Lost & Found – Different Worlds

There is a girl who grows up with five brothers and sisters in a one bedroom apartment in a dangerous part of town. The fields and forests of her ancestors are now paved over with mile after mile of grey asphalt. The alleys are littered with broken bottles. In high school, she studies the words of dead white men. She is a bright girl, and learns quickly and well. Later on, when she tries to find a job downtown, she will walk for miles along streets that she knows are named in honour of long dead bankers, colonialists, coal magnates, railway executives; a roll call of phantoms, wealthy, white, and powerful.

There is a woman in the apartment beside the girl’s who was once a medical doctor in her native country. A year ago, her husband and children had been murdered by paramilitary forces. Good nights are the ones where her dreams aren’t filled with ghosts. Fortunately, working three different jobs doesn’t leave her with much time for sleeping. She’s too tired to notice that when her back is turned at the convenience store she works at, the skinhead kids from the high school steal chocolate bars and condoms. Everything she owns in the world these days fits into a suitcase that she keeps beneath her bed.

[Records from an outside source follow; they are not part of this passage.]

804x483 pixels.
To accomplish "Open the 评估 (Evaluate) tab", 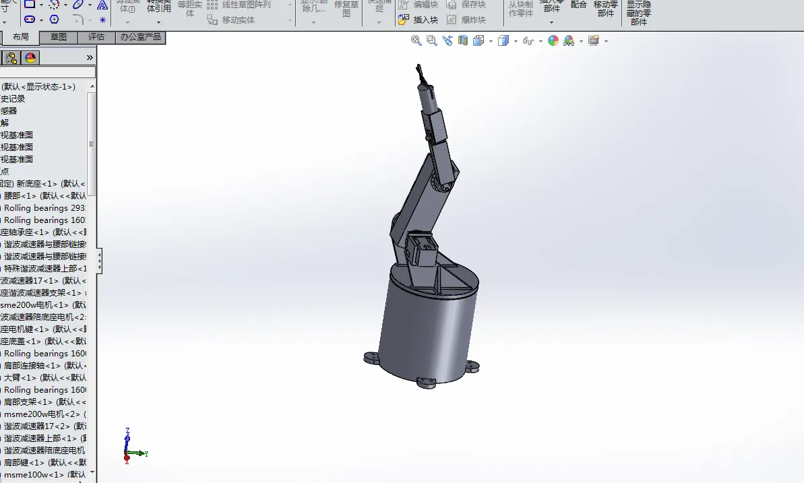I will pyautogui.click(x=96, y=37).
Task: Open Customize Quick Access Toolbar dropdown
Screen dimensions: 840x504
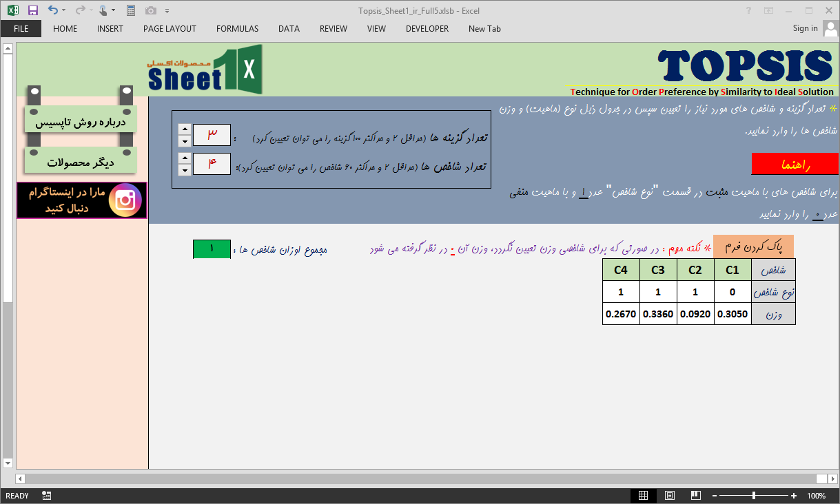Action: tap(167, 11)
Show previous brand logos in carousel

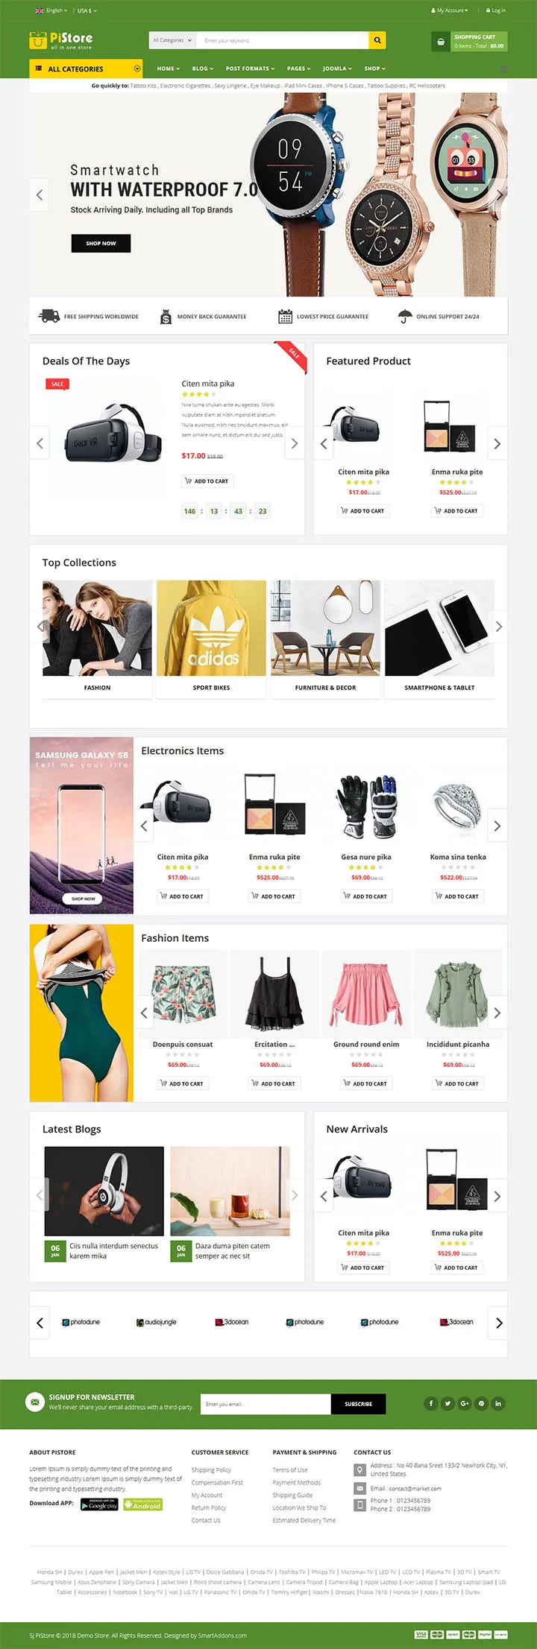pos(40,1323)
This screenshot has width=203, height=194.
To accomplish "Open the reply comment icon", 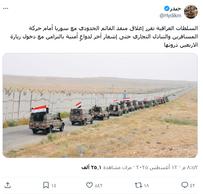I will click(x=185, y=185).
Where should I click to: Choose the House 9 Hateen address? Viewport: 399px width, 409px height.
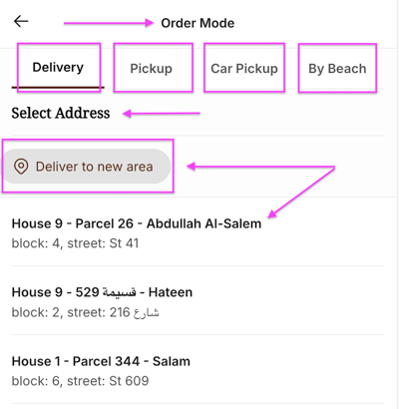point(198,301)
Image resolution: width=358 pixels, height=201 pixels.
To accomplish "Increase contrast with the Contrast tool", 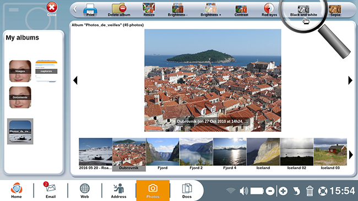I will 241,10.

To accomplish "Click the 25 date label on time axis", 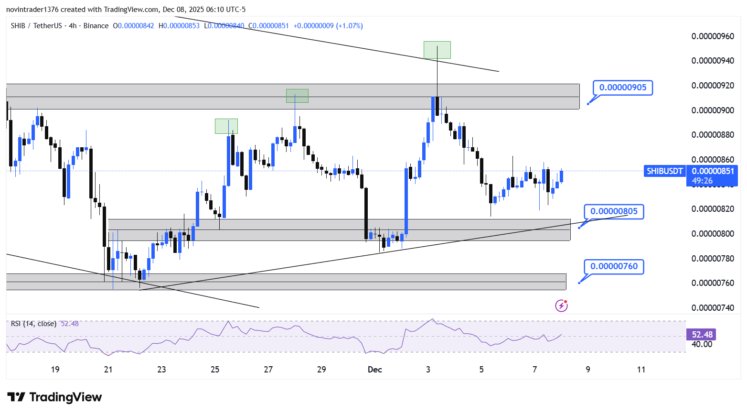I will [215, 369].
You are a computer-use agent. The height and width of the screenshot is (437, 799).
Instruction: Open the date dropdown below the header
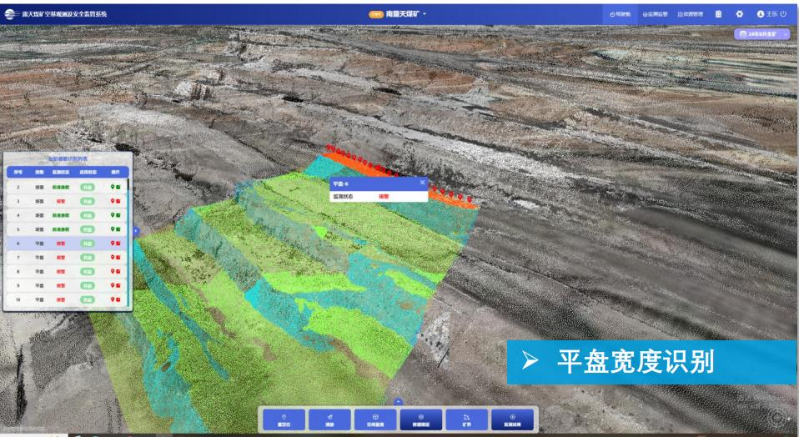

There is a building caretaker who pushes his vacuum cleaner along the threadbare carpet of the hallways one floor below the girl and the man. His nose wrinkles at the stink of greasy foreign foods wafting out from the apartments. He doesn’t trust the tenants in this building. There’s too many of their kind already, and they keep pouring through the borders, with no end in sight. Probably making bombs, half of them. They show up and demand this and that. Take jobs away from those who deserve them. Last week his ex-wife told him that his teenaged son wasn’t accepted into the program he’d applied for. Of course, what did she expect? They won’t let you into anything if your skin is white.

Far across town, there is a tall man with salt and pepper hair preparing to tap in a short putt on the eighteenth green. He is thinking about the profit he will make by renovating the low-rent apartment building he recently bought in time for the next Olympics. He will have to check with legal to find out when the eviction notices will need to be delivered. The ball drops into the cup with a satisfying sound.